### Short task
Update the listing below by changing every "icon" to "symbol" and leaving everything else as it is.

---- Exercise inputs

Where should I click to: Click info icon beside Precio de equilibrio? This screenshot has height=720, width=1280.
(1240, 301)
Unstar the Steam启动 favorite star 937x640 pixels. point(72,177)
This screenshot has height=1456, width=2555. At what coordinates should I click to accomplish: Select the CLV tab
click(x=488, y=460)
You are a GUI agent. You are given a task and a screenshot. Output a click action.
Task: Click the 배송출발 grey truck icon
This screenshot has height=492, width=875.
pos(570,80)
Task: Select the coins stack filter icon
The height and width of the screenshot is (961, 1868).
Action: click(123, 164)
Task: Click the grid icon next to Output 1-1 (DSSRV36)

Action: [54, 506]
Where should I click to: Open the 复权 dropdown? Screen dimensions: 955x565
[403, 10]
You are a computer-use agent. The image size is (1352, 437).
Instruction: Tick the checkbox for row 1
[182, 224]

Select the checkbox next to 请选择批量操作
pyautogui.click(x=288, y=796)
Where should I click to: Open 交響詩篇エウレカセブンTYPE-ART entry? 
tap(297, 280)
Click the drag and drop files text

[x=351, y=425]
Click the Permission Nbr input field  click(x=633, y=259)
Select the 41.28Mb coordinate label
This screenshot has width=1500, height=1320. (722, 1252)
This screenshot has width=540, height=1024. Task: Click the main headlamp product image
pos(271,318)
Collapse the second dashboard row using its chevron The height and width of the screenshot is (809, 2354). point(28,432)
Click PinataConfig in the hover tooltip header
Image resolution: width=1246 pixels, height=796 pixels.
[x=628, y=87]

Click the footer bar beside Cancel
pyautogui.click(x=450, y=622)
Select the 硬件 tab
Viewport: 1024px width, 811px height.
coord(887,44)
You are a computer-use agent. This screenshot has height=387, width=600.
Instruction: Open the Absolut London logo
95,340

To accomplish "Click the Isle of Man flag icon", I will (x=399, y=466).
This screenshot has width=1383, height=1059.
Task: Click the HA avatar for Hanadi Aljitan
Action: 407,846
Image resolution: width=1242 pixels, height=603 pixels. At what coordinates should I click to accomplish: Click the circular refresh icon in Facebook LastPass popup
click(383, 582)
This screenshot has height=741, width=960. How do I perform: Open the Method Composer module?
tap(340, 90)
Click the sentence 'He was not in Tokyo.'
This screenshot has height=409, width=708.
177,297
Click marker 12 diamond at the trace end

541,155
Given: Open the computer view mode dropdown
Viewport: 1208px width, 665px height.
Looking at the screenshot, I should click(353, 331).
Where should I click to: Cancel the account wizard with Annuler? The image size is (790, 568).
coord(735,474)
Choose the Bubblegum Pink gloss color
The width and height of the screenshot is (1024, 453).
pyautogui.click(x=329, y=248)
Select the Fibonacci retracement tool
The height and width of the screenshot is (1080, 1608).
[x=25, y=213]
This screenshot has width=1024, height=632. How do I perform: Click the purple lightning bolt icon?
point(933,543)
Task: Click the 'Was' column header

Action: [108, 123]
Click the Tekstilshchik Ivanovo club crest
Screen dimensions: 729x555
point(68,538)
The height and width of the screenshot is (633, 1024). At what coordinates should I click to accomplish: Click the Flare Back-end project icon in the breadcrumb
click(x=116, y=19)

--------

### Written answer
Where should I click to: Click info symbol beside Precio de equilibrio? This screenshot has height=720, width=1280.
(1240, 301)
Unstar the Steam启动 favorite star 937x640 pixels. point(72,177)
This screenshot has height=1456, width=2555. At what coordinates should I click to accomplish: Select the CLV tab
click(x=488, y=460)
You are a GUI agent. You are given a task and a screenshot. Output a click action.
Task: Click the 배송출발 grey truck symbol
This screenshot has height=492, width=875.
pos(570,80)
Task: Select the coins stack filter symbol
The height and width of the screenshot is (961, 1868).
Action: click(123, 164)
Task: Click the grid symbol next to Output 1-1 (DSSRV36)

Action: [54, 506]
Where should I click to: Open the 复权 dropdown? Screen dimensions: 955x565
[403, 10]
You are a computer-use agent. The image size is (1352, 437).
Instruction: Tick the checkbox for row 1
[182, 224]

Select the checkbox next to 请选择批量操作
pyautogui.click(x=288, y=796)
Where should I click to: Open 交響詩篇エウレカセブンTYPE-ART entry? 
tap(297, 280)
Click the drag and drop files text

[x=351, y=425]
Click the Permission Nbr input field  click(x=633, y=259)
Select the 41.28Mb coordinate label
This screenshot has width=1500, height=1320. (722, 1252)
This screenshot has width=540, height=1024. Task: Click the main headlamp product image
pos(271,318)
Collapse the second dashboard row using its chevron The height and width of the screenshot is (809, 2354). point(28,432)
Click PinataConfig in the hover tooltip header
Image resolution: width=1246 pixels, height=796 pixels.
[x=628, y=87]

Click the footer bar beside Cancel
pyautogui.click(x=450, y=622)
Select the 硬件 tab
Viewport: 1024px width, 811px height.
coord(887,44)
You are a computer-use agent. This screenshot has height=387, width=600.
Instruction: Open the Absolut London logo
95,340

To accomplish "Click the Isle of Man flag symbol", I will (x=399, y=466).
This screenshot has width=1383, height=1059.
Task: Click the HA avatar for Hanadi Aljitan
Action: 407,846
Image resolution: width=1242 pixels, height=603 pixels. At what coordinates should I click to accomplish: Click the circular refresh symbol in Facebook LastPass popup
click(383, 582)
This screenshot has height=741, width=960. How do I perform: Open the Method Composer module?
tap(340, 90)
Click the sentence 'He was not in Tokyo.'
This screenshot has height=409, width=708.
177,297
Click marker 12 diamond at the trace end

541,155
Given: Open the computer view mode dropdown
Viewport: 1208px width, 665px height.
Looking at the screenshot, I should click(353, 331).
Where should I click to: Cancel the account wizard with Annuler? The image size is (790, 568).
coord(735,474)
Choose the Bubblegum Pink gloss color
The width and height of the screenshot is (1024, 453).
pyautogui.click(x=329, y=248)
Select the Fibonacci retracement tool
The height and width of the screenshot is (1080, 1608).
[x=25, y=213]
This screenshot has width=1024, height=632. How do I perform: Click the purple lightning bolt symbol?
point(933,543)
Task: Click the 'Was' column header

Action: [108, 123]
Click the Tekstilshchik Ivanovo club crest
Screen dimensions: 729x555
point(68,538)
The height and width of the screenshot is (633, 1024). At what coordinates should I click to accomplish: Click the Flare Back-end project symbol in the breadcrumb
click(x=116, y=19)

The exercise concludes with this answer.